Tuesday, May 28, 2013

Quincy, Missouri

I drove through the small community of Quincy in Hickory County a few weeks ago, and it was the first time I'd ever been there. That's partly because it's more or less off the beaten path. It's on State Highway 83, but the nearest road that might be considered a major highway is U.S. Highway 54, which passes several miles to the south of the town. Despite the fact that, at least nowadays, it is considered somewhat isolated, it was a fairly important little community in the early and mid 1800s.
The first white settlers arrived in the vicinity about 1833 or so, and the first settler on the actual site of present-day Quincy came several years later. In the early and mid 1840s, the place was known as Judy's Gap, because a man named Samuel Judy had a blacksmith shop there. The date when the town was surveyed and platted is not known for sure, although one report places it as 1848. At that time, the community was given the name Quincy, reportedly after former President John Quincy Adams, who had died earlier the same year.
In the early to mid 1840s, while still known as Judy's Gap, the place played a minor role in the so-called Slicker War or Turk-Jones feud of that era, because it and its immediate environs served as somewhat of a gathering place. For instance, one of the very first incidents of the feud happened at Turk's tavern just north of Judy's Gap.
Quincy was also the site of a few minor skirmishes and other incidents during the Civil War. One, in particular, that I know about occurred on September 4, 1863, when a band of men under a notorious guerrilla leader named John Raftre (aka Rafter) dashed into the town and immediately started shooting up the place.
Raftre had been known in the area of southeast Henry County, northeast St. Clair, southwest Benton, and northwest Hickory since at least March of the previous year, when he was reported killed in a skirmish with Federals southeast of Leesville near the Henry-Benton County line. Reports of Raftre's demise, however, were premature. In January of 1863, he was spotted prowling about Clinton, Missouri.

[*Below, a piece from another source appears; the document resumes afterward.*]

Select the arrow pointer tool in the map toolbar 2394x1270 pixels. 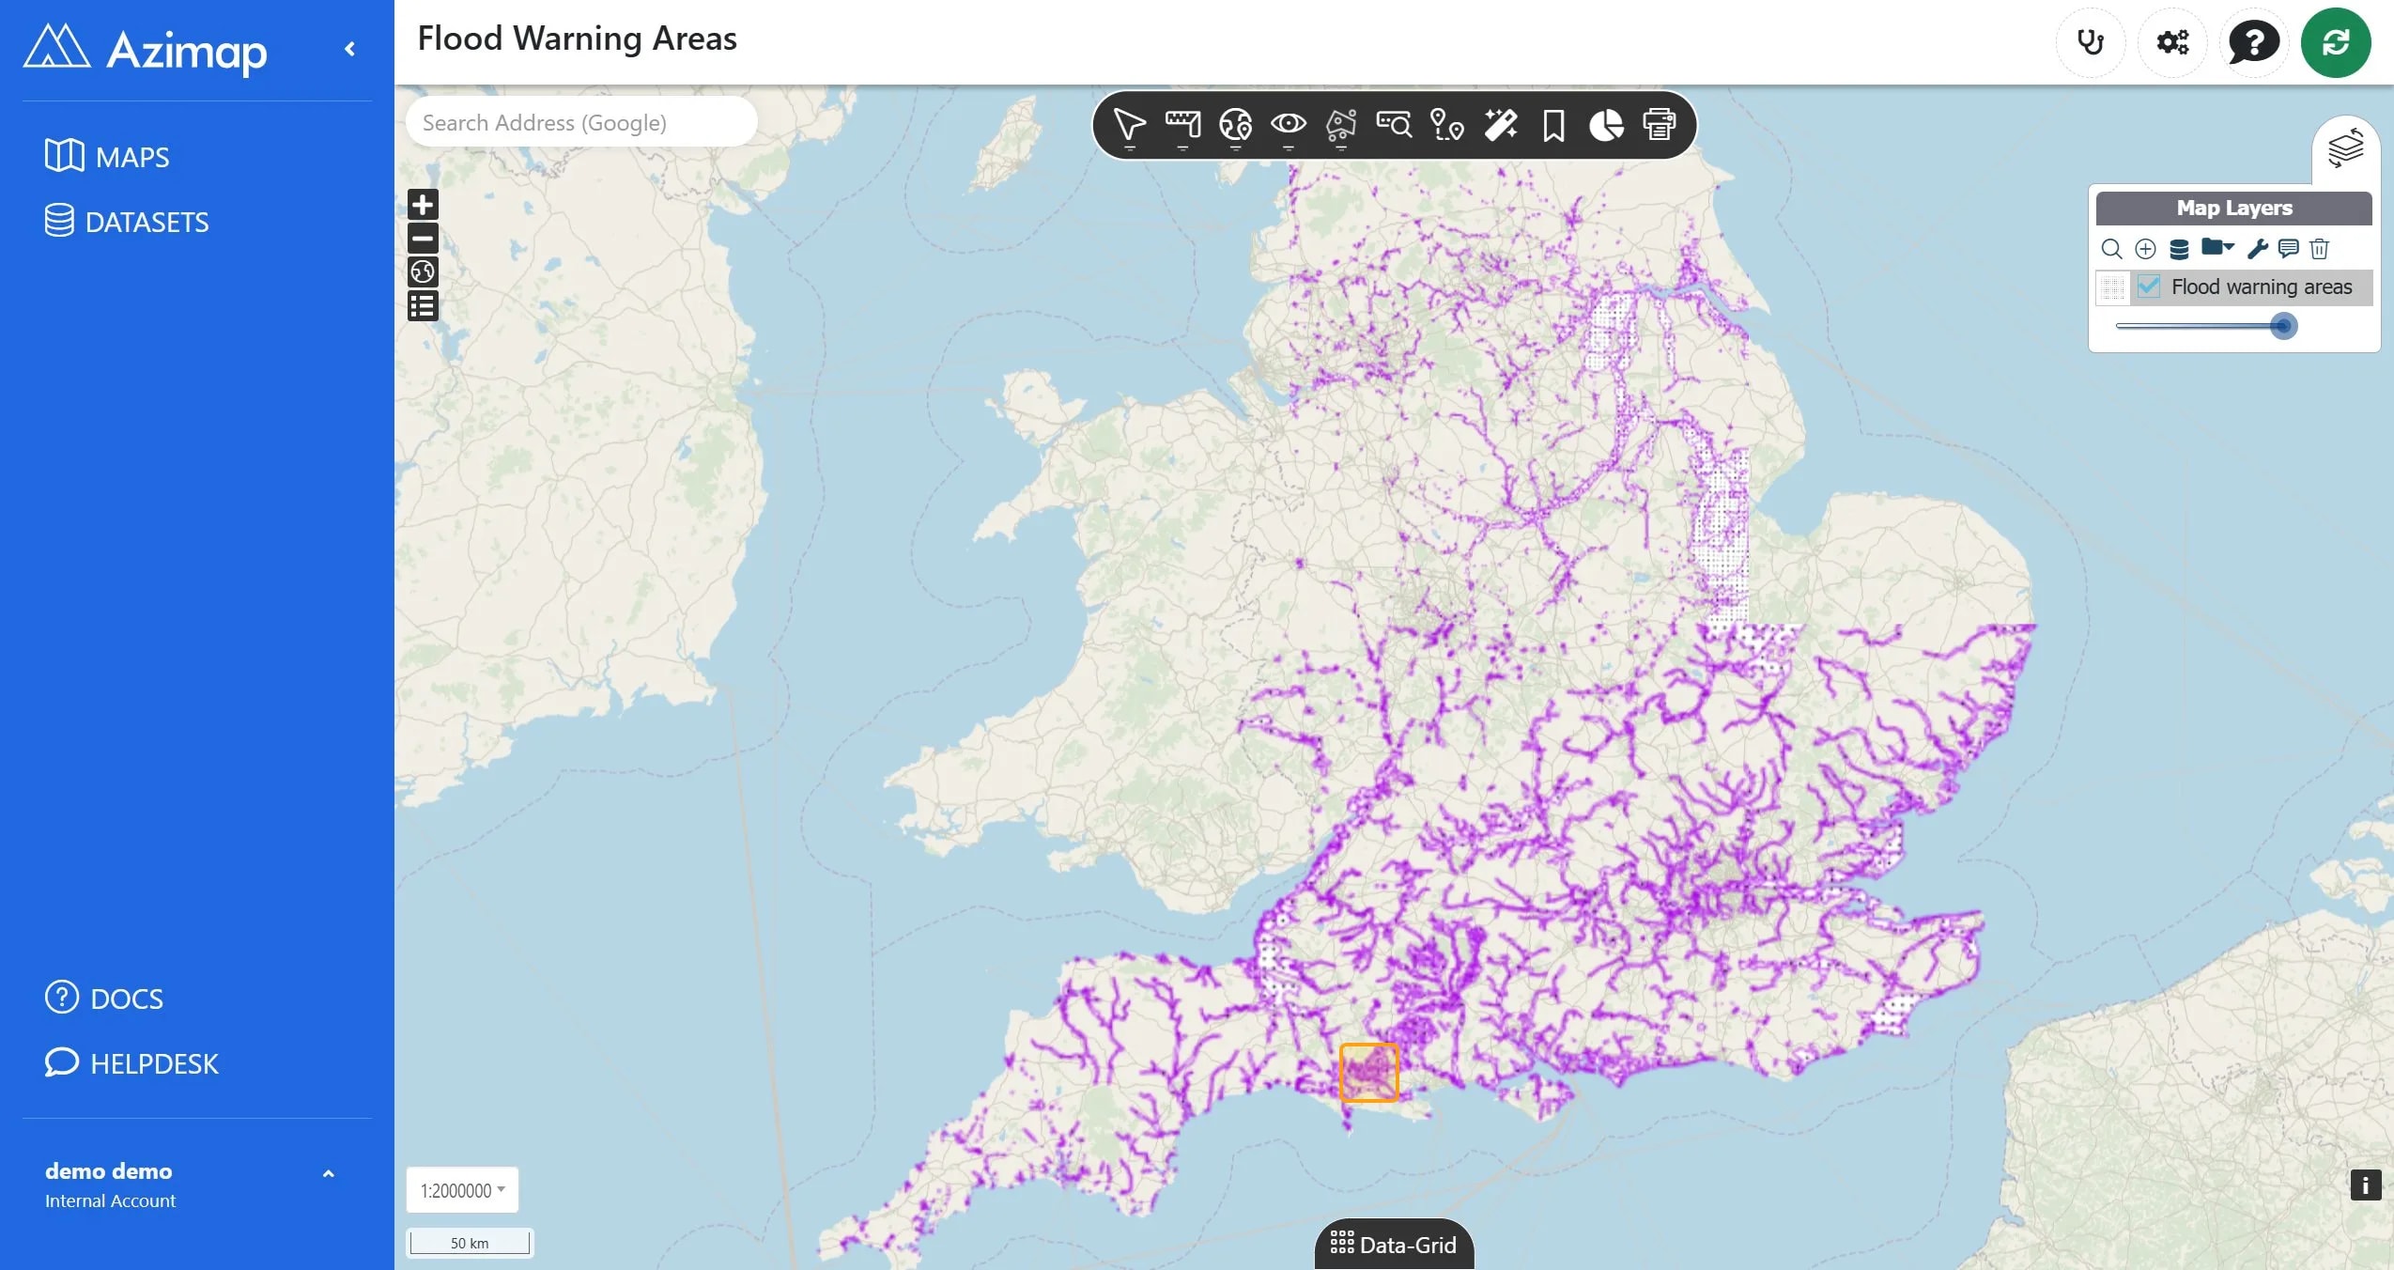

Then eight months later, he came charging into Quincy and started shooting at some citizens sitting in front of a store. One man was killed, and the others scattered. The guerrillas then turned their attention to four soldiers of the 18th Iowa Volunteers, who had just arrived on a stagecoach and taken shelter in one the houses in the town. Raftre and his men followed them to an upstairs room and took them prisoner, then plundered the few businesses in town and were in the act of setting the whole place on fire when the 8th Missouri Militia Cavalry came galloping into town, opened fire, and scattered the bushwhackers. Raftre was killed in the skirmish, and this time he didn't come back to life. The Federals also succeeded in regaining possession of some of the plunder that had been taken from the stores and citizens.
The remaining guerrillas herded the soldiers they had captured along with them as they made their escape, and, no doubt in retaliation for the death of their leader, killed the prisoners not far outside town. Presumably all four of them were killed, although only two bodies were found in the immediate aftermath of the incident.